‘Safe zone’ turns to waste-ridden encampment
HONOLULU — City officials received complaints that homeless people from a large encampment are dumping human waste into Pokai Bay in Waianae, Oahu, among other issues, and one official warns the camp may be shut down unless changes are made.
State and city lawmakers once looked at the Pu’uhonua O Waianae encampment as a potential model for what government-sanctioned homeless “safe zones” could look like throughout the islands. But the encampment has taken a much different route since it opened in 2016.
City and County of Honolulu Councilwoman Kymberly Pine said safe zones officials want to “have sanitary conditions, roofs over people’s heads, security and an environment that does not destroy” natural resources. She said residents are concerned about the environment.
“Either they actually put houses there, or bathrooms there and security there or they find another location with all of the assistance they need,” Pine said. “We are at risk of being forced to shut it down.”
State Department of Land and Natural Resources officials worry that occupants living in the oceanfront encampment are running up the harbor’s water bills while destroying cultural and natural resources on the land between Waianae High School and the Waianae Small Boat Harbor.
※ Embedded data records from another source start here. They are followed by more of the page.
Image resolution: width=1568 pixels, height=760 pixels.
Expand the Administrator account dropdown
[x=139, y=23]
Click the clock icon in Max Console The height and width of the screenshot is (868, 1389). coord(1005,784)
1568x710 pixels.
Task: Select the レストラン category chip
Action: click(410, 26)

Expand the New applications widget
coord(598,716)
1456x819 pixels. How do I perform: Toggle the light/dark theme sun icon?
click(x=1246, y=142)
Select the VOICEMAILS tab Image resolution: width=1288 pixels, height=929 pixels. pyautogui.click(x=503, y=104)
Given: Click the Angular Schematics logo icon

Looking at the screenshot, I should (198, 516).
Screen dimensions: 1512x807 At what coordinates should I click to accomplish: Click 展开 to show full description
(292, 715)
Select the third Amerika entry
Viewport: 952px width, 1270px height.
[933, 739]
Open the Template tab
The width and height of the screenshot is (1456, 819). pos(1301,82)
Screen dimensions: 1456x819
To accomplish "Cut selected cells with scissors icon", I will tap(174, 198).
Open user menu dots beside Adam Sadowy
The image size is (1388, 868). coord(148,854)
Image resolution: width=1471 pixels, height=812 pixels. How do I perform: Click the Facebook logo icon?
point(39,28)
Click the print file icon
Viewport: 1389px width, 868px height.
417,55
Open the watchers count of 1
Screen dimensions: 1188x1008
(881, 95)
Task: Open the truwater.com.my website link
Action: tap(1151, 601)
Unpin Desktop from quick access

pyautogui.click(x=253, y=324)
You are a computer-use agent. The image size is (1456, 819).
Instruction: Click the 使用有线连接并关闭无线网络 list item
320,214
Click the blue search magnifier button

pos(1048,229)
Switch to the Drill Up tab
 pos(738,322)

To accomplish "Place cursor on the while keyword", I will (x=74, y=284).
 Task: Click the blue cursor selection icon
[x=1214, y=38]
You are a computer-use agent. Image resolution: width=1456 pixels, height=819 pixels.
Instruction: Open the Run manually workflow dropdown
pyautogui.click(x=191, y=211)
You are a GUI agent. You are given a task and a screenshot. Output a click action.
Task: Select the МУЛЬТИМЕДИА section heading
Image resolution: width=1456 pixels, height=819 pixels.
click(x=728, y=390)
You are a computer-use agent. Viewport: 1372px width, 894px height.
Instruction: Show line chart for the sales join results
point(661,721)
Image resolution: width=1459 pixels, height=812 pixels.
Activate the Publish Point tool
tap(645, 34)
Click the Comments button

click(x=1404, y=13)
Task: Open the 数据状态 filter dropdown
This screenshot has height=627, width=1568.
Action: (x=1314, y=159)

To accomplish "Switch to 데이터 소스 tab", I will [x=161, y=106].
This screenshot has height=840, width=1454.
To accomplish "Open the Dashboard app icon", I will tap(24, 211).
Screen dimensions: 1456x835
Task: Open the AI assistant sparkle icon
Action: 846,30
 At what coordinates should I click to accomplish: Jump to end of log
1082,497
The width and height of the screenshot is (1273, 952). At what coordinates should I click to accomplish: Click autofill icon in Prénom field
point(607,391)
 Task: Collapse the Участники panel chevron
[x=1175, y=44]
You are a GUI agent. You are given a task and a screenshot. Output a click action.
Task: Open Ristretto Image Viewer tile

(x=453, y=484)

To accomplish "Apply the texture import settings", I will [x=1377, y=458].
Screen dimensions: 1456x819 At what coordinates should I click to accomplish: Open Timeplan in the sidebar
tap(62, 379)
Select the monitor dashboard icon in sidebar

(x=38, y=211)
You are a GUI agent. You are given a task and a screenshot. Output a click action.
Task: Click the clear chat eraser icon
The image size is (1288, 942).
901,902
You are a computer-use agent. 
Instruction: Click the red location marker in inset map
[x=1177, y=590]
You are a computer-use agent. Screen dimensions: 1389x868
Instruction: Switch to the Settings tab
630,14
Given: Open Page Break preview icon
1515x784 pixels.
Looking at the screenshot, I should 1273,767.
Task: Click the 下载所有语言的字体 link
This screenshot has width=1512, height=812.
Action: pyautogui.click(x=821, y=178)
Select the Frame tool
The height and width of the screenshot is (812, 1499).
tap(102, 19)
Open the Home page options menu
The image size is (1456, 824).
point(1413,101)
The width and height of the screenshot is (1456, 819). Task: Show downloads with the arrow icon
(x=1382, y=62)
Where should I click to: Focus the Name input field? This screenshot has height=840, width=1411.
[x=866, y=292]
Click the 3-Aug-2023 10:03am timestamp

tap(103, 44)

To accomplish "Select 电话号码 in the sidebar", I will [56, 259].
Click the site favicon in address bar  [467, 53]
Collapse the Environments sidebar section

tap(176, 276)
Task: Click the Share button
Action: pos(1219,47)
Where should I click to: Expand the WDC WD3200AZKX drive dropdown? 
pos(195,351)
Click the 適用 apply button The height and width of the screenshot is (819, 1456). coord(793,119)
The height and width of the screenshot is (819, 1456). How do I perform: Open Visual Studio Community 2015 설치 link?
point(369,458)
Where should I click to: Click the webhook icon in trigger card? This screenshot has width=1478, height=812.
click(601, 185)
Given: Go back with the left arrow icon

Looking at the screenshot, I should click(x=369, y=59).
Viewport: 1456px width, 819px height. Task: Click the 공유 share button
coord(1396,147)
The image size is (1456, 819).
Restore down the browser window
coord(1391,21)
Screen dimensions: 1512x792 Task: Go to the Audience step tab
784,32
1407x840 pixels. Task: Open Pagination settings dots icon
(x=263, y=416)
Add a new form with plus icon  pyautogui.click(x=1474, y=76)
Ed Underwood, administrator for DLNR’s Division of Boating and Ocean Recreation, cited a long list of problems at the boat harbor tied to the encampment occupants.
“It’s a never-ending battle,” Underwood said. “In my opinion, if you’re going to do safe zones, you’re going to need to provide social services, water, restroom facilities and all of that. There should be some sort of security involved.”
Residents grumble about delays in fixing sewage leak
HONOLULU — Ewa Beach residents said a sewage line break in their neighborhood created a health hazard because it wasn’t fixed promptly.
Resident John Mazzulla said he first noticed sewage overflowing onto a sidewalk Jan. 29, but the problem has yet to be fixed completely.
Mazzulla said the city told him it couldn’t fix the line because it’s on private property. But a city spokesman said officials decided to get involved anyway because of the emergency.
City crews cleaned up some of the mess, but left it up to the association and state health department to fully handle the matter.
The Ocean Pointe Residential Community Association said the line will be fixed.